I do not care for him.

honestly it feels good to see evil punished the arc where he kills the human traffickers is a good example of this

We're all here for self-indulgent fantasy. The Punisher is just the fantasy of bad things happening to bad people.

Ennis is hit and miss for me. He's a total edgelord, but it works sometimes. I feel like he went off the fucking deep end with Crossed though.

I like seeing his refusal to compromise, for better of for worse.

Ennis is one of my favorite writers along with Warren Ellis.

I think Garth Ellis is a pretty cool guy. Eh hates wakners and doesn't afraid of anything.

doesn't afraid of anything indeed

Garth run is like almost all of his other works and it reflects on the appeal of the punisher.

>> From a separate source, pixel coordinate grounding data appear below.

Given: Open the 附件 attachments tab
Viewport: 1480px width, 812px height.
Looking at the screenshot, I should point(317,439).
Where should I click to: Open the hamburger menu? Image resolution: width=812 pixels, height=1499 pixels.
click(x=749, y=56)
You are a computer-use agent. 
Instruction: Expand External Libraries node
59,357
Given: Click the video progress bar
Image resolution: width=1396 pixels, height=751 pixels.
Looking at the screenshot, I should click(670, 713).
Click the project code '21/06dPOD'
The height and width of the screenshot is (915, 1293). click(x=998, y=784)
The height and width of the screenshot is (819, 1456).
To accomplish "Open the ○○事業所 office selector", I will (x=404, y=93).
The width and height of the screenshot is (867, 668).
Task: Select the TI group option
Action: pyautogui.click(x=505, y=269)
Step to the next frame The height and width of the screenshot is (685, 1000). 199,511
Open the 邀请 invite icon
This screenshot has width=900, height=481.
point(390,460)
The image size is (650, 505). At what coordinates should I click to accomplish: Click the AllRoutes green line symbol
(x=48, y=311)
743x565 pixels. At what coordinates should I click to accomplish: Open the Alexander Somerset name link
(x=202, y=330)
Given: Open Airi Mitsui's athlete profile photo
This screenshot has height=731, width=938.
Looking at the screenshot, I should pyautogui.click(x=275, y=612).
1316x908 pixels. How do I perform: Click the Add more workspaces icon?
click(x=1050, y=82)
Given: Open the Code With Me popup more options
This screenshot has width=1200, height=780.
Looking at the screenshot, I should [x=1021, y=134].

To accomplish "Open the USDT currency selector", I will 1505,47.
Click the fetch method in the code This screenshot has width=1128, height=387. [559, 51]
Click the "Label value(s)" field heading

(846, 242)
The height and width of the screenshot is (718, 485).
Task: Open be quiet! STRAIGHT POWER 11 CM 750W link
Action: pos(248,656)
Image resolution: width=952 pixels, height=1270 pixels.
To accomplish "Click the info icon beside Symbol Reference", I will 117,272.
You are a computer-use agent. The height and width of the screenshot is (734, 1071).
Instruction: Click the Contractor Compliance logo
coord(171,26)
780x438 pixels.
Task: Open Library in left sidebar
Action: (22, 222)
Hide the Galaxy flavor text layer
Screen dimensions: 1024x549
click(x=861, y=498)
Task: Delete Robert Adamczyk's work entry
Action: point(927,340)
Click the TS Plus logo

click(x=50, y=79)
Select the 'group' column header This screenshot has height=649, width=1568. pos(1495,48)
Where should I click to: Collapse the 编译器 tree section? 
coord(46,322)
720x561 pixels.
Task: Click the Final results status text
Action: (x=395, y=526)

The self insert "smart guy, who is the only one who knows how shit goes". The lonely dog fantasy, a small group of guys dressed weird that don't care for how the world sees them because they are "Mentally above everyone".

"They don't know our struggle!"
"Fucks that old lady taking care of her flowers, she don't know shit"
"No one knows!"

A world where everyone else is just part of the scenario, and if they get in the way of our heroes they are going to get fucked, the punching bag of the protagonists that go kicking ass and making monologues about "why people having fun on holidays is crap", i don't like this. I enjoy the Boys and even Crossed when Garth is not writing, but i still hate this trope.

This is why i like Hellblazer (even Garth has some decent runs), because besides John being a smartass and even a gary-stu sometimes, the characters that he meets in his adventures are still people with their own lifes and shit to solve, they are violent soccer fans, beer brand fanboys, dysfunctional families, liberals, conservatives, they are all different characters that our "hero" interact, not just vehicles to prove a points.

A lot of british writers seem to have this same style, especially when neo-nazis that have no relevance to the plot appear from fuckin nowhere so the protagonist can give them "That old british ass-whopping!"

Right wing fantasy for white males.
I still like it.

>What's the appeal of the punisher?
For me it's a combination of 80's style cheese ("look at this Snake Plisskin motherfucker taking out an army of dudes with nothing but rage and american lead") and the interesting moral implication of "he's in the wrong, but he gets objectively good results".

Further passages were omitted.